期刊名称:International Journal of Advanced Computer Science and Applications(IJACSA)
印刷版ISSN:2158-107X
电子版ISSN:2156-5570
出版年度:2019
卷号:10
期号:12
DOI:10.14569/IJACSA.2019.0101253
出版社:Science and Information Society (SAI)
摘要:The earliest modification of Latent Dirichlet Allocation (LDA) in terms of words or document attributes is by relaxing its exchangeability assumption via the Bag-of-word (BoW) matrix. Several authors have proposed many modifications of the original LDA by focusing on model that assumes the current topic depends on the words from previous topic. Most of the earlier work ignored the document length distribution since it is assumed that it will fizzle out at the modelling stage. Thus, in this paper, the Poisson document length distribution of LDA model is replaced with Generalized Poisson (GP) distribution which has the strength of capturing complex structures. The main strengths of GP are in capturing overdispersed (variance larger than mean) and under dispersed (variance smaller than mean) count data.
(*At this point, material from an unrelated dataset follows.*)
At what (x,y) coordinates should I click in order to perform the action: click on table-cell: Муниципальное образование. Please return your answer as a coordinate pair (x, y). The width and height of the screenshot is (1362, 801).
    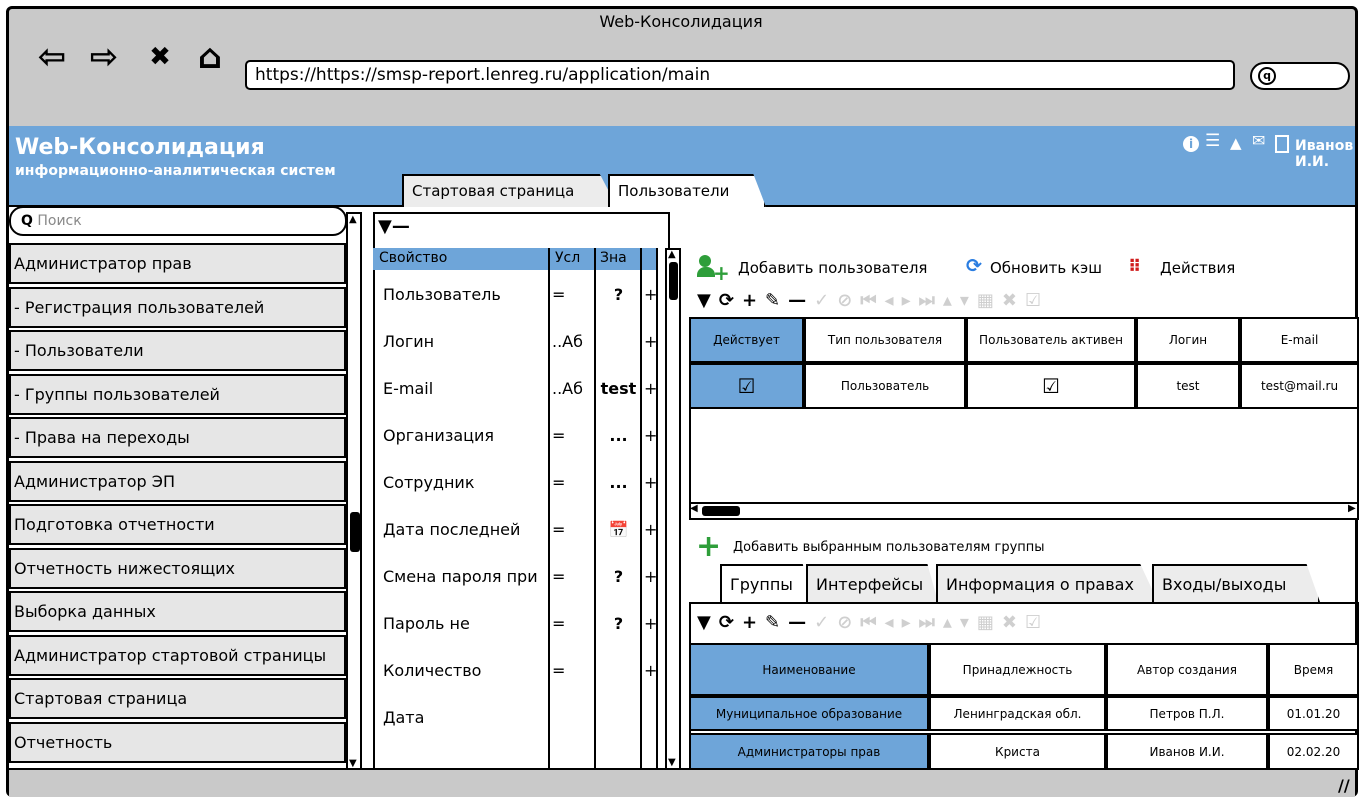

The Poisson distribution used by LDA strongly relies on the assumption that the mean and variance of document lengths are equal. This assumption is often unrealistic with most real-life text data where the variance of document length may be greater than or less than their mean. Approximate estimate of the GPLDA model parameters was achieved using Newton-Raphson approximation technique of log-likelihood. Performance and comparative analysis of GPLDA with LDA using accuracy and F1 showed improved results.